La question d’une rupture avec l’OTAN s’impose dans le débat français

La proposition d’un retrait de la France de l’Organisation du Traité de l’Atlantique Nord (OTAN), longtemps reléguée aux marges du discours politique, occupe désormais une place centrale dans les discussions parlementaires. Cette évolution est portée par une initiative législative formelle déposée à l’Assemblée nationale.

Clémence Guetté, vice-présidente de l’Assemblée et figure de La France Insoumise, en est la principale instigatrice. Elle défend une rupture stratégique avec l’alliance militaire, au nom de la souveraineté nationale et du droit international. Son argumentation s’appuie sur une analyse critique de la politique étrangère américaine récente, qu’elle qualifie d’impériale.

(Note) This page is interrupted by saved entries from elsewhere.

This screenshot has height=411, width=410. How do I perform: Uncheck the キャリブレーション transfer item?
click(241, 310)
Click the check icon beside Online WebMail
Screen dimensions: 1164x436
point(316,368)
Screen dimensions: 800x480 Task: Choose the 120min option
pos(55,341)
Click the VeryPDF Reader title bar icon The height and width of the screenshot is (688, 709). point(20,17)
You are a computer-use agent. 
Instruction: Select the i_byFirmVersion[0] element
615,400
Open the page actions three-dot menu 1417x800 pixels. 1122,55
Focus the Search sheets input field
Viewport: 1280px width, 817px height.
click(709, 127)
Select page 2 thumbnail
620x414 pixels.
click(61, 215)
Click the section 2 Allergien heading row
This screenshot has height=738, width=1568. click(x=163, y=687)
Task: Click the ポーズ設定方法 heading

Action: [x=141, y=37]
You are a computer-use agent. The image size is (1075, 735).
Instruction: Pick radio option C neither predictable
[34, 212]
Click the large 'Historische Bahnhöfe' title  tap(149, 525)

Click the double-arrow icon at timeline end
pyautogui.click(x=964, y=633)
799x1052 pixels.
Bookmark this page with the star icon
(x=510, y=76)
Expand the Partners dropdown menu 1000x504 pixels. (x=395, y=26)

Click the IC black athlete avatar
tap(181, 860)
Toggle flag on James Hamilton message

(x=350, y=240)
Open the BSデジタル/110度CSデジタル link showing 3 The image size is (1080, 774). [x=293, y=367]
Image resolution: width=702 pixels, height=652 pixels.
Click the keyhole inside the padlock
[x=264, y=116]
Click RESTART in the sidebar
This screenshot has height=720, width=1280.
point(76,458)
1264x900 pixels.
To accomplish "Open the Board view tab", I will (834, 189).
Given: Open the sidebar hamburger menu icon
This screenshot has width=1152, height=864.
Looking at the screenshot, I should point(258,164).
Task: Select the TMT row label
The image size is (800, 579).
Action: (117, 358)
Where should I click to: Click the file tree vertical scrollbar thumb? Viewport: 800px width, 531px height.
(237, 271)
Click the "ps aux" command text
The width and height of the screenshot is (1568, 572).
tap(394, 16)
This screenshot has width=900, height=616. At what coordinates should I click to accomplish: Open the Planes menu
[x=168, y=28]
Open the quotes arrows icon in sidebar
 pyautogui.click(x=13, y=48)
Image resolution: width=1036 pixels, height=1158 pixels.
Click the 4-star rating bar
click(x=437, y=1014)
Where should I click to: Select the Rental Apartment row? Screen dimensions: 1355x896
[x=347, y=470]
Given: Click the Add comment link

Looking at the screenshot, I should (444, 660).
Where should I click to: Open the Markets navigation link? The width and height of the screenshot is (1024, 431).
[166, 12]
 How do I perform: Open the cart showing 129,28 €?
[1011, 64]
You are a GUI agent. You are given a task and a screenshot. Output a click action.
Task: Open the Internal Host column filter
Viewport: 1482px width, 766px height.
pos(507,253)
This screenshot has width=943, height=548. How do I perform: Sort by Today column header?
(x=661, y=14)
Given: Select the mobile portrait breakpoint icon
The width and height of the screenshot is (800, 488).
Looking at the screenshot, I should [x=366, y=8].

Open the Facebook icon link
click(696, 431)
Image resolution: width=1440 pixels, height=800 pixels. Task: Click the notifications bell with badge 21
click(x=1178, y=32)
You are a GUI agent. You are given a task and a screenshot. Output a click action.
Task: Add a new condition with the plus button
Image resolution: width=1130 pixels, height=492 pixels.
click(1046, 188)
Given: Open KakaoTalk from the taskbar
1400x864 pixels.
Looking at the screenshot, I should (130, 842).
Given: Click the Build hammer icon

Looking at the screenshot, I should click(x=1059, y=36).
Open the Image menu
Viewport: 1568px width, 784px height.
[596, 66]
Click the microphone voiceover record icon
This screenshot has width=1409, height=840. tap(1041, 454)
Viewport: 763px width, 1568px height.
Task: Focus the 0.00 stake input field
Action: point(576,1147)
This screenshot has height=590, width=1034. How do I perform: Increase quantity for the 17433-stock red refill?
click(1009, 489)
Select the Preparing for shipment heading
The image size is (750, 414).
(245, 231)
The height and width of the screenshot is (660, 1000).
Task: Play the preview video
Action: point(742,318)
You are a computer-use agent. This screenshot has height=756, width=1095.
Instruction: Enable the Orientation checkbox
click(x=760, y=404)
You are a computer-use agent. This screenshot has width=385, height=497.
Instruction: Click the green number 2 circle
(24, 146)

Parmi les éléments avancés figurent des actions qu’elle estime contraires au droit international, telles que les pressions sur des États souverains, des menaces d’annexion territoriale ou l’imposition de sanctions contre des responsables européens. Le dernier sommet de l’OTAN, réclamant une hausse massive des budgets militaires des membres, est perçu comme un facteur aggravant, bénéficiant principalement, selon elle, à l’industrie de défense américaine.

Pour la parlementaire, cette dynamique place l’Europe dans une position de vassalité et rend obsolète l’idée d’une alliance stratégique avec Washington. Rester au sein d’une structure dirigée par une puissance adoptant une telle posture exposerait, selon son raisonnement, la France à des engagements militaires incompatibles avec ses principes.

L’alternative proposée est un retour à une pleine autonomie stratégique. Guetté estime que la dissuasion nucléaire française fournit déjà une base suffisante pour la défense nationale, sans nécessiter une alliance permanente. Ce non-alignement, loin d’isoler le pays, pourrait selon elle renforcer son influence sur la scène mondiale. Dans des enceintes comme l’ONU ou l’OSCE, Paris pourrait alors promouvoir des agendas prioritaires tels que la transition écologique ou le désarmement multilatéral.

Cette proposition résonne dans un paysage politique français où la critique de l’OTAN traverse plusieurs courants. La gauche parlementaire, première force à l’Assemblée, et le Rassemblement National à droite, expriment des réserves variées sur le rôle de l’Alliance. Des interrogations sur l’autonomie stratégique européenne ont également été formulées à l’Élysée.

La résolution déposée cristallise ainsi un débat plus large, désormais pleinement public, sur la place de la France dans l’architecture de sécurité occidentale et les contours de son indépendance diplomatique.